Reconozcámoslo: simplificar la realidad puede ser muy tentador. El relato del simplista es fácil de entender; sus protagonistas son planos (o muy buenos o muy malos); sus motivaciones burdas; sus respuestas previsibles; sus argumentos superficiales. En consecuencia, en un mundo simplificado es muy sencillo escoger bandos y distinguir entre amigos y adversarios, entre verdad y error, entre el bien y el mal.
Matizar, por otro lado, nos exige tiempo (¿y quién dispone de tiempo, en nuestro mundo del ajetreo?); implica escuchar al que no piensa como nosotros para entender el origen y los entresijos de sus razones (¡qué horror!, dirá el simplista); requiere que nos detengamos a examinar la historia de los procesos sobre los que queremos formarnos una opinión (¡qué pereza!, añadirá); y, sobre todo, cuando empezamos a matizar podemos encontrarnos con sorpresas desagradables: descubrir, por ejemplo, que “los nuestros” no siempre han sido perfectos y que “los otros” no siempre se equivocaban… y así, por culpa del matiz, el relato en blanco y negro puede quedar muy tocado, y eso nos asusta. El matiz, y esa es su esencia, nos revela una realidad llena de ambigüedades y ambivalencias.
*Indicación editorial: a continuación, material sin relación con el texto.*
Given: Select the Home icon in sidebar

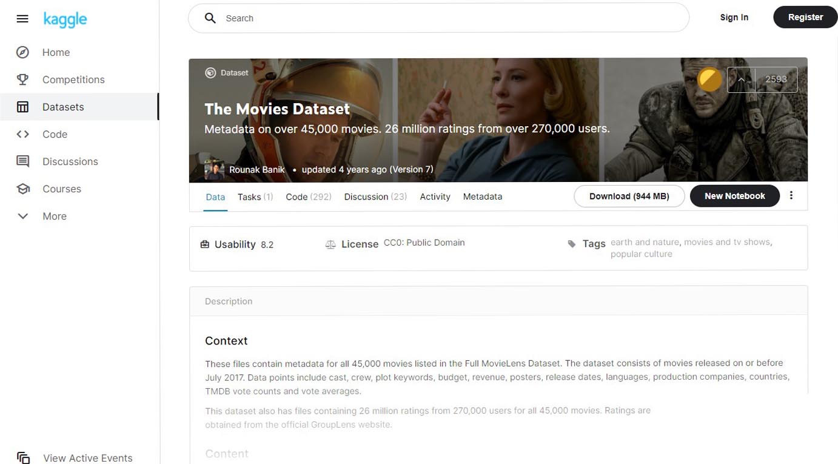Looking at the screenshot, I should coord(22,52).

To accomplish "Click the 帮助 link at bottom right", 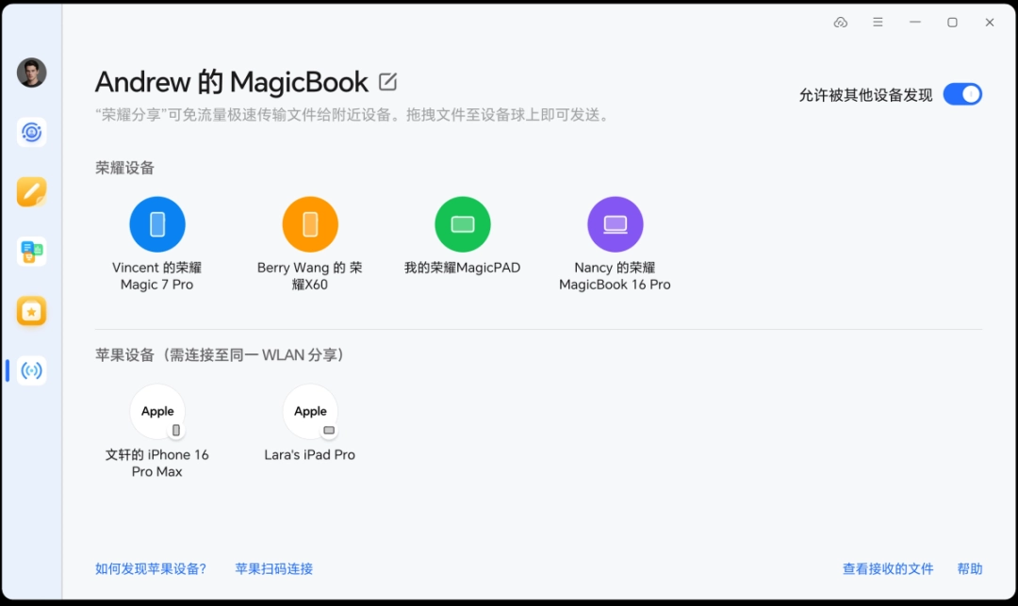I will click(x=970, y=568).
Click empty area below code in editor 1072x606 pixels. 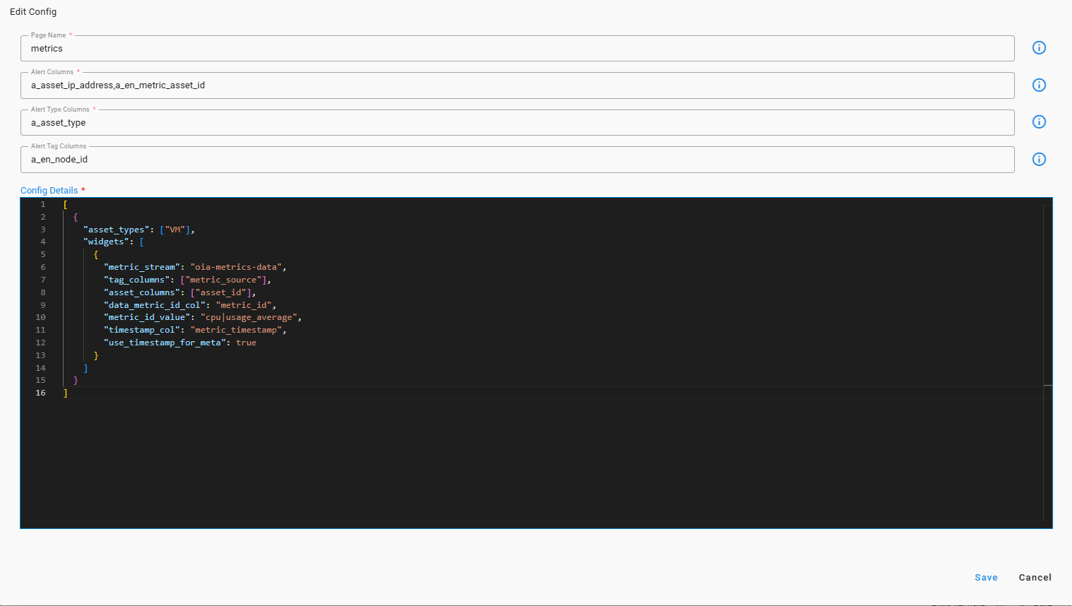[494, 466]
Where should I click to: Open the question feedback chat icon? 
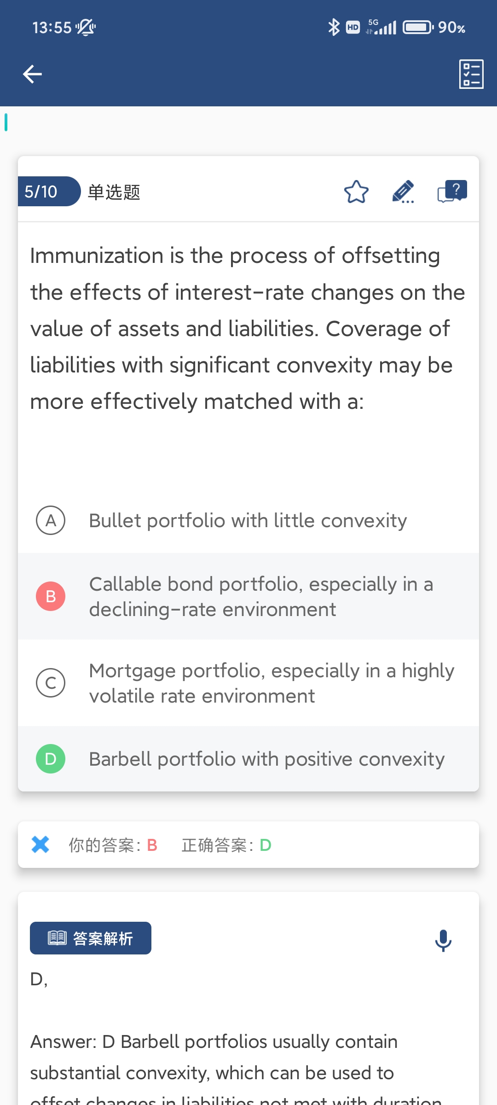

La cuestión, por supuesto, es que un mundo simplificado, por muy agradable que sea, siempre será una mera caricatura del mundo real. La visión de quien nunca matiza puede ofrecer una semblanza de comodidad, pero es una visión miope; y a la postre, ignorar los matices de las cosas siempre será un intento, inevitablemente traicionero, de reducir fenómenos complejos a nuestra conveniencia. Nos guste o no, la vida es compleja, y el matiz, por lo tanto, imprescindible.
Sin él, tenemos muchas posibilidades de caer en la ignorancia: el matiz nos vacuna contra el fanatismo. Además, una sociedad que deja de matizar y se enferma de superficialidad pronto descubrirá que carece de las herramientas necesarias para enfrentar sus retos, porque ningún problema serio se resolverá jamás a base de negar su complejidad.
Matizar, por lo tanto, no es una opción: es una obligación. Y lo es, en especial, para quienes ocupan cargos de responsabilidad en la dirección de la sociedad. Tener una clase política simplista es de lo peor que le puede pasar a un país, y el triste espectáculo de presidentes que juegan a gobernar a golpe de tweet es un escarnio para sus ciudadanos. Hoy, por desgracia, la lista de países guiados por clases políticas que desprecian el matiz parece aumentar, en vez de disminuir.
En este contexto, nos parece de vital importancia reivindicar el matiz. Necesitamos un apasionado elogio del arte de matizar: sí, un elogio encendido de este arte fastidioso, pasado de moda, aburrido, cansino, incómodo… e imprescindible, sin el que volveríamos a la edad de piedra, o a la Inquisición. El deseo de matizar nunca distinguió a nuestros antepasados de las cavernas, ni tampoco a los fanatizados y miopes defensores de la ortodoxia.